------ INFORMATION SHOWN ------

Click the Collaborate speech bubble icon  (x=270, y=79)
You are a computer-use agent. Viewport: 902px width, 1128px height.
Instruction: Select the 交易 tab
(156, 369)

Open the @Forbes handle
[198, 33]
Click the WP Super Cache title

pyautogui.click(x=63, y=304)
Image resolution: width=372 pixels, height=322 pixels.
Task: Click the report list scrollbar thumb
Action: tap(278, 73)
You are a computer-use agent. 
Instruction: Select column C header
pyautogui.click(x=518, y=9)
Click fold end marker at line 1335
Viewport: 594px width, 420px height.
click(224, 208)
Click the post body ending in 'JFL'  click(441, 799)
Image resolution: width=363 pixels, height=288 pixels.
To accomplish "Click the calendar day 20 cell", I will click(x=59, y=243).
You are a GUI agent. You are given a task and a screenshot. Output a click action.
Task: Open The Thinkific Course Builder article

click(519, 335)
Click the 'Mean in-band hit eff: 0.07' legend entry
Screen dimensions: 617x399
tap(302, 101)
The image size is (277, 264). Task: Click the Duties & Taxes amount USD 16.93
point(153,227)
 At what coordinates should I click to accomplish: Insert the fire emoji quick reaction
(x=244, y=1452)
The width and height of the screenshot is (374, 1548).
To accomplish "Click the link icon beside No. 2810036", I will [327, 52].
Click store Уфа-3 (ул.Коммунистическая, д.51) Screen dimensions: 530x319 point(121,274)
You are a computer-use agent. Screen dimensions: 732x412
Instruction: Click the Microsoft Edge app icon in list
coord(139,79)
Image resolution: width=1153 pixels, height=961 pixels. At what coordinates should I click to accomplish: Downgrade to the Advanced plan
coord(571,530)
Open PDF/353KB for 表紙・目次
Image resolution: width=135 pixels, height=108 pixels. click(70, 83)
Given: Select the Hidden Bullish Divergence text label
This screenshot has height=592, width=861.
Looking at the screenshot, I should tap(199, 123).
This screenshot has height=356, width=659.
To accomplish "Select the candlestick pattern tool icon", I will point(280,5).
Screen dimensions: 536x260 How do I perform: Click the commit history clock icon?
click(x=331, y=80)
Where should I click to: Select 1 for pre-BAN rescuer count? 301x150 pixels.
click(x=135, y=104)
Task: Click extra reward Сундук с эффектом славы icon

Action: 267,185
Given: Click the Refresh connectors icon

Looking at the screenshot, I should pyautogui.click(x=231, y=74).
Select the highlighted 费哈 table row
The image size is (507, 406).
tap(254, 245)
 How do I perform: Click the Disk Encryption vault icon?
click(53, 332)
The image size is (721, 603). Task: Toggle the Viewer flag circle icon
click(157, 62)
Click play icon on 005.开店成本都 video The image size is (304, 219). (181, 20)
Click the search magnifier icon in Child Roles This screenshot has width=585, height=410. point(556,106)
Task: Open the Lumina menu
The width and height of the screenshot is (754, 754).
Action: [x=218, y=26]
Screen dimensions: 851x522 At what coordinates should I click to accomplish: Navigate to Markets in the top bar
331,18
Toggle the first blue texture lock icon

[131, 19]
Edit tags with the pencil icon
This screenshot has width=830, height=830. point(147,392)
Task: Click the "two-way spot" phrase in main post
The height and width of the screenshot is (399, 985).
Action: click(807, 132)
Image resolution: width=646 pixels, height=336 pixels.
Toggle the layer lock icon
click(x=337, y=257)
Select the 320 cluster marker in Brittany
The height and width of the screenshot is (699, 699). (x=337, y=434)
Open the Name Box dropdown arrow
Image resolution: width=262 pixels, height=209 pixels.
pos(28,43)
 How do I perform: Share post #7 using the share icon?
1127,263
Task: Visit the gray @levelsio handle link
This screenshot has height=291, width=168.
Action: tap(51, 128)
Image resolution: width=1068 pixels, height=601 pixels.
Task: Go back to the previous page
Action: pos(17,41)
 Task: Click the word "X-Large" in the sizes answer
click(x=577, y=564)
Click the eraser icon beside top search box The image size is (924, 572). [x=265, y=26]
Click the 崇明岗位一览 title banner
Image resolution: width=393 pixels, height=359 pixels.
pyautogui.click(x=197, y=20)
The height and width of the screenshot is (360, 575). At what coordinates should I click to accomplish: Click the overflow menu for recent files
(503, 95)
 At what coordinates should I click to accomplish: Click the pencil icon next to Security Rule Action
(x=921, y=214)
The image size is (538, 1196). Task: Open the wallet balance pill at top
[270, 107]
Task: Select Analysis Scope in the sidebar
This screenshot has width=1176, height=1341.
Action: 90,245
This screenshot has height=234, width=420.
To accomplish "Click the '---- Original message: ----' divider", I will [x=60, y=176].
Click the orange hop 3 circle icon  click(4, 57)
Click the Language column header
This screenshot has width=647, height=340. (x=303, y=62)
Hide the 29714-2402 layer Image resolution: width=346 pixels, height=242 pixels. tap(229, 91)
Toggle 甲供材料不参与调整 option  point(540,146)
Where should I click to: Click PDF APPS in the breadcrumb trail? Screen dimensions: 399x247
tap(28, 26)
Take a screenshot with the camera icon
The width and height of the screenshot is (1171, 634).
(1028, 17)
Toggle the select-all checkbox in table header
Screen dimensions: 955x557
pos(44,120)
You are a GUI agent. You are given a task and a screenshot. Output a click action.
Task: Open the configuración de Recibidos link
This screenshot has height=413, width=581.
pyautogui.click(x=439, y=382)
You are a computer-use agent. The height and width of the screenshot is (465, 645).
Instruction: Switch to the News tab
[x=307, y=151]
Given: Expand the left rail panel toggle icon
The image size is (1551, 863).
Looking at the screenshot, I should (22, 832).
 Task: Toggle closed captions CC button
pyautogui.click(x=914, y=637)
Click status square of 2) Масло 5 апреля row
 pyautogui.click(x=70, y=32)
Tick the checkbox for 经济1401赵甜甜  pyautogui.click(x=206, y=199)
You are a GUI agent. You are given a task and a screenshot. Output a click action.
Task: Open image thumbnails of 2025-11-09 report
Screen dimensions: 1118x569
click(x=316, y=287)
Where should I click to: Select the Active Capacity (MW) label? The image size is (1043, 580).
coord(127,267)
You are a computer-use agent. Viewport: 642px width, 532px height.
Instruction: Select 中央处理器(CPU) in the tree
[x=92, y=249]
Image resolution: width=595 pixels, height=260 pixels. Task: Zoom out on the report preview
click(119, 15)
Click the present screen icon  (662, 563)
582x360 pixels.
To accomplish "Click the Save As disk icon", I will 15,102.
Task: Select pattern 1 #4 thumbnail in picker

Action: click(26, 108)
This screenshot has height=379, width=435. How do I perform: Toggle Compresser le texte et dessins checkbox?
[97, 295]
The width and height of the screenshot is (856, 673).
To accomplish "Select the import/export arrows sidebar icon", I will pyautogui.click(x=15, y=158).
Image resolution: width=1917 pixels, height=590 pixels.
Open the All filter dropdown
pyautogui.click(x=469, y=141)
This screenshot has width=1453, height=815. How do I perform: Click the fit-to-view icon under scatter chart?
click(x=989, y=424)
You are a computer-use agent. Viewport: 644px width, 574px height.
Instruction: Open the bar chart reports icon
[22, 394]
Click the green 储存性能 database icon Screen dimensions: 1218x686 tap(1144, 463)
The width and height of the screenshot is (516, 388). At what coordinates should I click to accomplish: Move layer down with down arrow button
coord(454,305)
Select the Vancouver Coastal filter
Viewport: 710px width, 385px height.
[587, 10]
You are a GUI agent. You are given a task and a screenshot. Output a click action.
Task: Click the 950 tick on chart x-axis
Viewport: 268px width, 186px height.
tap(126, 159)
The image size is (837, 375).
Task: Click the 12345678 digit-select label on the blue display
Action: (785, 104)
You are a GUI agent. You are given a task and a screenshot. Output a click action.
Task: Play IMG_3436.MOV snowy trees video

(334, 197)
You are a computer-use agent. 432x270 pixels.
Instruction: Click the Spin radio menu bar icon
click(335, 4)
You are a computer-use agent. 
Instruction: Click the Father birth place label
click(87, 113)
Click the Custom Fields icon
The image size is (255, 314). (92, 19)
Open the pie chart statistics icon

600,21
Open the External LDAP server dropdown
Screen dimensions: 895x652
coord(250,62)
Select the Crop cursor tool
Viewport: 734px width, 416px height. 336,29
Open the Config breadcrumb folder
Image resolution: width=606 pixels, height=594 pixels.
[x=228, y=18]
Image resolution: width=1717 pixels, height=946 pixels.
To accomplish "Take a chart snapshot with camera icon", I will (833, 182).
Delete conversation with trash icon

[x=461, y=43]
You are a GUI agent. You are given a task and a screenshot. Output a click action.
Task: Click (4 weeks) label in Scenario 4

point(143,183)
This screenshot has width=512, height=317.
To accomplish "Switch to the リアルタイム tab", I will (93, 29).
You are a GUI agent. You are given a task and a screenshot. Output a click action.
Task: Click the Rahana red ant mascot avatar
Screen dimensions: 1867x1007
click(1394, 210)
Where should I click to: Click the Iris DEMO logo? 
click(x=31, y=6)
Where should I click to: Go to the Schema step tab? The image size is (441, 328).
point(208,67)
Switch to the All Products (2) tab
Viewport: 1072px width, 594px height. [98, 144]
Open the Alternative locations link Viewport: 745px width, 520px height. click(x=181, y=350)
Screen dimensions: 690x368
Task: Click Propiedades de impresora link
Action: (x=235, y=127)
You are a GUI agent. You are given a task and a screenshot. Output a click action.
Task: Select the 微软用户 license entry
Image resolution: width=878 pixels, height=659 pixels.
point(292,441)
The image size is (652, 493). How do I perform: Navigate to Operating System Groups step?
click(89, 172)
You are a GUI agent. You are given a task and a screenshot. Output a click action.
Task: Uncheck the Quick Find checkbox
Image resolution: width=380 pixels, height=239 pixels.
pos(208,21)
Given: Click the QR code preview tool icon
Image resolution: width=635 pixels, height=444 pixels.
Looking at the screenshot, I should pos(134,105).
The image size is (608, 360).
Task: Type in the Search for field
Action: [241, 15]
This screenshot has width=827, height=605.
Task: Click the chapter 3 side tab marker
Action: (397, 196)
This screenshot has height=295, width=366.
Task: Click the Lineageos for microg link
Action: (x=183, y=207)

------

WHAT TO DO: Using the entries above, repeat only the lines from the one containing "Instruction: Select 中央处理器(CPU) in the tree" through the one containing "Click the green", end lines included.

RESPONSE AREA:
Instruction: Select 中央处理器(CPU) in the tree
[x=92, y=249]
Image resolution: width=595 pixels, height=260 pixels. Task: Zoom out on the report preview
click(119, 15)
Click the present screen icon  (662, 563)
582x360 pixels.
To accomplish "Click the Save As disk icon", I will 15,102.
Task: Select pattern 1 #4 thumbnail in picker

Action: click(26, 108)
This screenshot has height=379, width=435. How do I perform: Toggle Compresser le texte et dessins checkbox?
[97, 295]
The width and height of the screenshot is (856, 673).
To accomplish "Select the import/export arrows sidebar icon", I will pyautogui.click(x=15, y=158).
Image resolution: width=1917 pixels, height=590 pixels.
Open the All filter dropdown
pyautogui.click(x=469, y=141)
This screenshot has width=1453, height=815. How do I perform: Click the fit-to-view icon under scatter chart?
click(x=989, y=424)
You are a computer-use agent. Viewport: 644px width, 574px height.
Instruction: Open the bar chart reports icon
[22, 394]
Click the green 储存性能 database icon Screen dimensions: 1218x686 tap(1144, 463)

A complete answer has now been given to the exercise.